[Records for this exercise]:
######
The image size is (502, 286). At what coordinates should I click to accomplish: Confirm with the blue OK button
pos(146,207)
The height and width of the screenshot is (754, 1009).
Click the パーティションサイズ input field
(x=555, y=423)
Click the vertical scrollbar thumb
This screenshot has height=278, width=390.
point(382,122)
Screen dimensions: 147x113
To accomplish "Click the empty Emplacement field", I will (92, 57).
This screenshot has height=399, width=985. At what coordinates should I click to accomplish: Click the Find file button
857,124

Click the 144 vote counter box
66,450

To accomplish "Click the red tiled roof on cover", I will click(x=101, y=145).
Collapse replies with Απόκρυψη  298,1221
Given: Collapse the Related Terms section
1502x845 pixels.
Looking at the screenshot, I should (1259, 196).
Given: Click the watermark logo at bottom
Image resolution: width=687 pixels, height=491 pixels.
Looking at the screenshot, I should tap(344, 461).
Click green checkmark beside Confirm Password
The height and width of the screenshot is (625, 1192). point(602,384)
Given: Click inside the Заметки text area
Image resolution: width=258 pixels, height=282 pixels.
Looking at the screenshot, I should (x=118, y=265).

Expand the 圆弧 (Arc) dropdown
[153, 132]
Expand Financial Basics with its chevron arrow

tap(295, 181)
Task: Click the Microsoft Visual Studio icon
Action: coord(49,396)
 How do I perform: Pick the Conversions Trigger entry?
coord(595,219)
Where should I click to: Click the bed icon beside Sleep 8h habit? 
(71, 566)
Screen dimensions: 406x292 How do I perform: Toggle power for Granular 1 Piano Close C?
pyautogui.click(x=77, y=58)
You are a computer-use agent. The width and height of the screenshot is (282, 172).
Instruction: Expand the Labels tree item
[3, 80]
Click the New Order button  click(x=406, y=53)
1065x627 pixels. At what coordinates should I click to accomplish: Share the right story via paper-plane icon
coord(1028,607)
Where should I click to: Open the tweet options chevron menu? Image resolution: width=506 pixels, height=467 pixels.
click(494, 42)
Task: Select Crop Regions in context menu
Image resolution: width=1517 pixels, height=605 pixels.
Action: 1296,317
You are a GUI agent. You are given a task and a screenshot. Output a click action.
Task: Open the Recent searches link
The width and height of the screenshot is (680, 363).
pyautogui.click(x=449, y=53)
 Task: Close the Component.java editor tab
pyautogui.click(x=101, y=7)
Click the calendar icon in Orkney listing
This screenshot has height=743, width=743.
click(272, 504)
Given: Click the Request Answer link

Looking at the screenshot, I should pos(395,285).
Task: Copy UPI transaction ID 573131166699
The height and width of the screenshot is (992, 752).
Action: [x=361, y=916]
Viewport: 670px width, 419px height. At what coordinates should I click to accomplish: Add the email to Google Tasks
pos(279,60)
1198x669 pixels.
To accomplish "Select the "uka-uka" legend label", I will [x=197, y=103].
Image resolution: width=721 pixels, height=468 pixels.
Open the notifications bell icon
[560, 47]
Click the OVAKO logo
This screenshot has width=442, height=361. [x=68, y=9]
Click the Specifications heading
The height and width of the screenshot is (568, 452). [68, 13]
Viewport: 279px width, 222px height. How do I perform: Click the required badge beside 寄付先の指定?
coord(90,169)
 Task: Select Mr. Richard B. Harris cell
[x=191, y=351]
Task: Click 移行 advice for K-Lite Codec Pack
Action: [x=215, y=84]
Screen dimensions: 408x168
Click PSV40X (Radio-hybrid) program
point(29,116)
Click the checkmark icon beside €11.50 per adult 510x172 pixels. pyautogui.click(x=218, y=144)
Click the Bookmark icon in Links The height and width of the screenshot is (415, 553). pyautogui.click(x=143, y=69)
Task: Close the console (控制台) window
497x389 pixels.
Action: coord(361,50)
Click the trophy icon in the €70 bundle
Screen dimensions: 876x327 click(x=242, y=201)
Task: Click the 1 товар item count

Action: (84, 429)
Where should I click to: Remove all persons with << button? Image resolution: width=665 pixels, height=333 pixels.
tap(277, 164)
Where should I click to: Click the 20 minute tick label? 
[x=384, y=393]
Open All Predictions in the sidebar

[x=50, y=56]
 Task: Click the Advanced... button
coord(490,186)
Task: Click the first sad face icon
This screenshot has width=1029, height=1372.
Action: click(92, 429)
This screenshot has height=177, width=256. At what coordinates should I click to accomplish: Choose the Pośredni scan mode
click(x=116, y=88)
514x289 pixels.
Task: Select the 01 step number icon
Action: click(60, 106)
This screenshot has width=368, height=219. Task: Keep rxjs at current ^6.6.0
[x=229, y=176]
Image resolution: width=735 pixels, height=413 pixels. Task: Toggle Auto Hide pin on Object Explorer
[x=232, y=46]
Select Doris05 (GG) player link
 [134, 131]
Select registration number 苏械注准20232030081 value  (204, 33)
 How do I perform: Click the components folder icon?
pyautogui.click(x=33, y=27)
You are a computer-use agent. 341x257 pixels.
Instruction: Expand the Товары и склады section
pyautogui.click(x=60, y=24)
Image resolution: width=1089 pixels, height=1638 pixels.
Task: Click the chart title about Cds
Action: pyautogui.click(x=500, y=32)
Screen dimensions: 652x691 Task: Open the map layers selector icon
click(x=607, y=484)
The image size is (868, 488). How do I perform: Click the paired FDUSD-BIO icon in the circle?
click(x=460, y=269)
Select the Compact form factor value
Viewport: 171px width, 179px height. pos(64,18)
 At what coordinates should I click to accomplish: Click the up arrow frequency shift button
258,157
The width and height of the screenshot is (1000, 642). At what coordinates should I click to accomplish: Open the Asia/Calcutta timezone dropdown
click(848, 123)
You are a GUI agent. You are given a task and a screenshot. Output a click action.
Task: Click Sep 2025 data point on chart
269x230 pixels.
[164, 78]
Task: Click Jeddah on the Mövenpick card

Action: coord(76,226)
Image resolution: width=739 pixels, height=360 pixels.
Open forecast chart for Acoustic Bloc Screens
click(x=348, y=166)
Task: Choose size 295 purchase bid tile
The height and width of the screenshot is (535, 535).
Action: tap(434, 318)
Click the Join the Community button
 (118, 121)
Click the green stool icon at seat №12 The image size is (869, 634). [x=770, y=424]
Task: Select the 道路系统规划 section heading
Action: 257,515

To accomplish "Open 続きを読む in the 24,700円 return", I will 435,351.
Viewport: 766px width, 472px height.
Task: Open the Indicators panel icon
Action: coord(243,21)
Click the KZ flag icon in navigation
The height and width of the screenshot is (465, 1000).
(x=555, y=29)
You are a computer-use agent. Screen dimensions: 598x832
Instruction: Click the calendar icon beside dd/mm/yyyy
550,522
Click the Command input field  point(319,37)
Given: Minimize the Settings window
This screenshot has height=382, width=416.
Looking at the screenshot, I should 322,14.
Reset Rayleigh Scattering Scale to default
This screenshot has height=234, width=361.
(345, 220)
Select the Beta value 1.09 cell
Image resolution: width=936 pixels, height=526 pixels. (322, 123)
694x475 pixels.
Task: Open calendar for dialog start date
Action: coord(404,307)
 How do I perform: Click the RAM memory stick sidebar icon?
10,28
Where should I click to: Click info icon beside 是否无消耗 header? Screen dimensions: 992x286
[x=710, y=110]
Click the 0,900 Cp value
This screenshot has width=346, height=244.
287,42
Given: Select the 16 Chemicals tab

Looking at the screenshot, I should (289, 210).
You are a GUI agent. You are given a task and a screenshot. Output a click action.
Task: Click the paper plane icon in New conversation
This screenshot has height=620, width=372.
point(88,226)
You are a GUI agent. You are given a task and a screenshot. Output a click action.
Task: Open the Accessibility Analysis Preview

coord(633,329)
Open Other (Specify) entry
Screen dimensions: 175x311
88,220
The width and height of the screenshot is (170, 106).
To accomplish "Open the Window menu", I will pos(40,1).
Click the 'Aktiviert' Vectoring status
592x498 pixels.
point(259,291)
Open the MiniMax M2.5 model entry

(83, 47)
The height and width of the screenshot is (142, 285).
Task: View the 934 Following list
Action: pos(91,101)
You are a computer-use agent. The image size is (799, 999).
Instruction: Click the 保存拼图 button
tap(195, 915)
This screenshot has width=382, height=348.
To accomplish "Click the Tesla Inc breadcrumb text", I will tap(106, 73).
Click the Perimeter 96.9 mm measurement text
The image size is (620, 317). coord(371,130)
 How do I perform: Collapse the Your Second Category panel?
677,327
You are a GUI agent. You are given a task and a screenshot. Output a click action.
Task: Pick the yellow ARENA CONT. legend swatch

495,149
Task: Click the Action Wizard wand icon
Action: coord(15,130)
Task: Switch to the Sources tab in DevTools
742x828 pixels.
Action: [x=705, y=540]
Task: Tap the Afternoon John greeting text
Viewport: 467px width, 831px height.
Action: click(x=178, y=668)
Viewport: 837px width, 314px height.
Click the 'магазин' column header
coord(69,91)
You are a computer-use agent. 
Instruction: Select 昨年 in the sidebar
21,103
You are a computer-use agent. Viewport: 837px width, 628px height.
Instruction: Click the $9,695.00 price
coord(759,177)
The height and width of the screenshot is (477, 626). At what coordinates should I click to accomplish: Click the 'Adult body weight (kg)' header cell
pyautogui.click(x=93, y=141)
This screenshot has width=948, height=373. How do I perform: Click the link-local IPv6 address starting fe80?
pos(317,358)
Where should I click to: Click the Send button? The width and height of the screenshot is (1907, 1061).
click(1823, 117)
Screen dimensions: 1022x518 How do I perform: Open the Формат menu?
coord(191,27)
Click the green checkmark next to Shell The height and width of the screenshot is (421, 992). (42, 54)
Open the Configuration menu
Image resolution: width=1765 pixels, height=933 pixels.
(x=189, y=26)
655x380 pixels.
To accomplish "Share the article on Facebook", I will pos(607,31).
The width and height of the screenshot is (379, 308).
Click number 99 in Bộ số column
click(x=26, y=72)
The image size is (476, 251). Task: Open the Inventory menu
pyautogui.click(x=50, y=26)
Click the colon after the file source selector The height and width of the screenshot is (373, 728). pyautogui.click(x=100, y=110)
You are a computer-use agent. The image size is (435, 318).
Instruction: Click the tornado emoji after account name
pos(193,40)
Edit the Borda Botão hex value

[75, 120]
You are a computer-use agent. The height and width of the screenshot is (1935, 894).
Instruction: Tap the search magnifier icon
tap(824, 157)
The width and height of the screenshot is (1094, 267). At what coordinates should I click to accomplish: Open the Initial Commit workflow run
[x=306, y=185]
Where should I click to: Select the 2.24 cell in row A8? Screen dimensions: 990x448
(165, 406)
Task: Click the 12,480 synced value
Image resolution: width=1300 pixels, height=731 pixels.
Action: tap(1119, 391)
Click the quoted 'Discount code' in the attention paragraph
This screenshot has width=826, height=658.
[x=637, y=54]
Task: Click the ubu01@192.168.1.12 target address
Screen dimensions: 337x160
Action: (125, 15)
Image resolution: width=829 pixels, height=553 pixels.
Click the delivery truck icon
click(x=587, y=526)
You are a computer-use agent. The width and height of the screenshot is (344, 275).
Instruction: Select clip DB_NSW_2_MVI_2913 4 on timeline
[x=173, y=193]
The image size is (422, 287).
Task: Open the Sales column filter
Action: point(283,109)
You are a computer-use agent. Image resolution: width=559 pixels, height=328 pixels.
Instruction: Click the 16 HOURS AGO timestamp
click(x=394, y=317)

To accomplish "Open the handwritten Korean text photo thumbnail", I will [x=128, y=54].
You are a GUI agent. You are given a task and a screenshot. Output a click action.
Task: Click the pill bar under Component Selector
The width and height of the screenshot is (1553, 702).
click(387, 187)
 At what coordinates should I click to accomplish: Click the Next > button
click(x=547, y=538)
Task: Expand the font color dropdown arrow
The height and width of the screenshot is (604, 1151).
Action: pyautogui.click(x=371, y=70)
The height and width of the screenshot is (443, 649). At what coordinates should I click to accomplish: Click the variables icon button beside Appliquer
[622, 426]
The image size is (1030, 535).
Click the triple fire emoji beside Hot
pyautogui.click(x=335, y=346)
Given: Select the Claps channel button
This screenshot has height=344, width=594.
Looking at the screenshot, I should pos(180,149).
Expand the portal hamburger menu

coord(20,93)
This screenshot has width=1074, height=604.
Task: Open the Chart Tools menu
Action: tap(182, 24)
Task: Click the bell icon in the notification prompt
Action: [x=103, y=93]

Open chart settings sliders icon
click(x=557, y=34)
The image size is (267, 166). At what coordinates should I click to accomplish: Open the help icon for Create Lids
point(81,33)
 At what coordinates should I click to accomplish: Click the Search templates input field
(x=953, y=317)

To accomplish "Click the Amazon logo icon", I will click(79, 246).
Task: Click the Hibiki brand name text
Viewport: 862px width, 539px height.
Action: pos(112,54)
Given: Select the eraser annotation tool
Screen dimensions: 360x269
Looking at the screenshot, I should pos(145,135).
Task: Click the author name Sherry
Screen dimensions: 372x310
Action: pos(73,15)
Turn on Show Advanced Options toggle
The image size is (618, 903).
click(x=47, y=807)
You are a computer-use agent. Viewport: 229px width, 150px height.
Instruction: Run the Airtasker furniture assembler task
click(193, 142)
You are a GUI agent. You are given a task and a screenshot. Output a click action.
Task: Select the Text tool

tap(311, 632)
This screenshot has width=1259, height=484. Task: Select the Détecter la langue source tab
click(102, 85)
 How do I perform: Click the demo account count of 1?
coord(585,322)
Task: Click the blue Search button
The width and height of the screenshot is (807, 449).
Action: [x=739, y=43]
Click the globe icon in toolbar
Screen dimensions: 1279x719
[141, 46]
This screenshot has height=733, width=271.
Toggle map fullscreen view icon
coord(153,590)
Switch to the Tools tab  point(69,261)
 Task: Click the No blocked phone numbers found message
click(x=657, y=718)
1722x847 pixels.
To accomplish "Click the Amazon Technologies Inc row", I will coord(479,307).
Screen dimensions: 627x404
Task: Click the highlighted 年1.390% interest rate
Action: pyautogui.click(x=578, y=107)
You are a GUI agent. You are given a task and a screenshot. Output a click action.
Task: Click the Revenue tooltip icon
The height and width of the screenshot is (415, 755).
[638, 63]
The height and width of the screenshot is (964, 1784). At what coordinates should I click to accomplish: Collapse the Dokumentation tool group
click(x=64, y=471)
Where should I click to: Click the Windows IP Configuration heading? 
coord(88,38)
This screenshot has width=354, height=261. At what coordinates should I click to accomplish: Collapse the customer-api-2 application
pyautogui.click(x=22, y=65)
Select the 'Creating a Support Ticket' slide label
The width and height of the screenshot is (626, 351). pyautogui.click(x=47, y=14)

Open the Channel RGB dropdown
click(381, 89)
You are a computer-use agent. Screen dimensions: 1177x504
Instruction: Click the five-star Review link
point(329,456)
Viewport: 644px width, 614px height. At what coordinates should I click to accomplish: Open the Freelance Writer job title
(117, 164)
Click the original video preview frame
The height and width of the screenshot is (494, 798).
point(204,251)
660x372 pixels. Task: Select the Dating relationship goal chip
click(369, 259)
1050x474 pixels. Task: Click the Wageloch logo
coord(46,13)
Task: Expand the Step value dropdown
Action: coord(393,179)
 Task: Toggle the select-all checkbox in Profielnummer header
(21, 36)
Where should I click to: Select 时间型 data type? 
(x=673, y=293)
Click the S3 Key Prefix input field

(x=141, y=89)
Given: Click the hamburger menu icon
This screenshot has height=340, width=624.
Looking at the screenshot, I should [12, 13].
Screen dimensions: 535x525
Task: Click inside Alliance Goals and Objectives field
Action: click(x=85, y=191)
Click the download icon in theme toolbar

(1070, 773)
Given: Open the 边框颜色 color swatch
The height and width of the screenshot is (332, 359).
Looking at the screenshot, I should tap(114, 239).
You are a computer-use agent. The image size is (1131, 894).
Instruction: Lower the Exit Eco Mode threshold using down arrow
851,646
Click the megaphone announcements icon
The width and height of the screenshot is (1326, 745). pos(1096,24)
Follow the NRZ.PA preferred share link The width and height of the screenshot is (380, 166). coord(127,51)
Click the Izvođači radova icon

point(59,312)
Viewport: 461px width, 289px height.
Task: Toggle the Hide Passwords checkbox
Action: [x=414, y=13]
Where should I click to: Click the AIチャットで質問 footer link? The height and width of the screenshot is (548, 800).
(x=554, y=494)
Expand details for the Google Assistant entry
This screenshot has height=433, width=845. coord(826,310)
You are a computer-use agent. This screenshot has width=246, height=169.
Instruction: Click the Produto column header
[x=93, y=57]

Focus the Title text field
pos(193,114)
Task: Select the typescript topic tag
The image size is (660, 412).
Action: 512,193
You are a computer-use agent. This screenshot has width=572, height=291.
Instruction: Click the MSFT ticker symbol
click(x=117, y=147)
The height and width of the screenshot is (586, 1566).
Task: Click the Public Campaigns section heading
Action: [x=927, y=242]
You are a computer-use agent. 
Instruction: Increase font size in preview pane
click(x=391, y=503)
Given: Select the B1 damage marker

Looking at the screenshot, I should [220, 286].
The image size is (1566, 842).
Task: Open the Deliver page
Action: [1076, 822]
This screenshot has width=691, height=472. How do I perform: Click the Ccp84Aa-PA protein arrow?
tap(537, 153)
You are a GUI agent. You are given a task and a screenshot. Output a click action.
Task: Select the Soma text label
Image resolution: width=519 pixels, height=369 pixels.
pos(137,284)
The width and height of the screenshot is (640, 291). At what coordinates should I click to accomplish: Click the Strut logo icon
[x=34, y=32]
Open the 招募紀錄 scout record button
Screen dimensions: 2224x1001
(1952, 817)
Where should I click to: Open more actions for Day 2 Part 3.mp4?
######
[The problem]: Starting at the line that has "This screenshot has height=344, width=594." and ending at the line that has "1722x847 pixels.", please write out the lines above exactly, leaving out all others.

[Solution to this exercise]:
This screenshot has height=344, width=594.
Looking at the screenshot, I should pos(180,149).
Expand the portal hamburger menu

coord(20,93)
This screenshot has width=1074, height=604.
Task: Open the Chart Tools menu
Action: tap(182, 24)
Task: Click the bell icon in the notification prompt
Action: [x=103, y=93]

Open chart settings sliders icon
click(x=557, y=34)
The image size is (267, 166). At what coordinates should I click to accomplish: Open the help icon for Create Lids
point(81,33)
 At what coordinates should I click to accomplish: Click the Search templates input field
(x=953, y=317)

To accomplish "Click the Amazon logo icon", I will click(79, 246).
Task: Click the Hibiki brand name text
Viewport: 862px width, 539px height.
Action: pos(112,54)
Given: Select the eraser annotation tool
Screen dimensions: 360x269
Looking at the screenshot, I should pos(145,135).
Task: Click the author name Sherry
Screen dimensions: 372x310
Action: pos(73,15)
Turn on Show Advanced Options toggle
The image size is (618, 903).
click(x=47, y=807)
You are a computer-use agent. Viewport: 229px width, 150px height.
Instruction: Run the Airtasker furniture assembler task
click(193, 142)
You are a GUI agent. You are given a task and a screenshot. Output a click action.
Task: Select the Text tool

tap(311, 632)
This screenshot has width=1259, height=484. Task: Select the Détecter la langue source tab
click(102, 85)
 How do I perform: Click the demo account count of 1?
coord(585,322)
Task: Click the blue Search button
The width and height of the screenshot is (807, 449).
Action: [x=739, y=43]
Click the globe icon in toolbar
Screen dimensions: 1279x719
[141, 46]
This screenshot has height=733, width=271.
Toggle map fullscreen view icon
coord(153,590)
Switch to the Tools tab  point(69,261)
 Task: Click the No blocked phone numbers found message
click(x=657, y=718)
1722x847 pixels.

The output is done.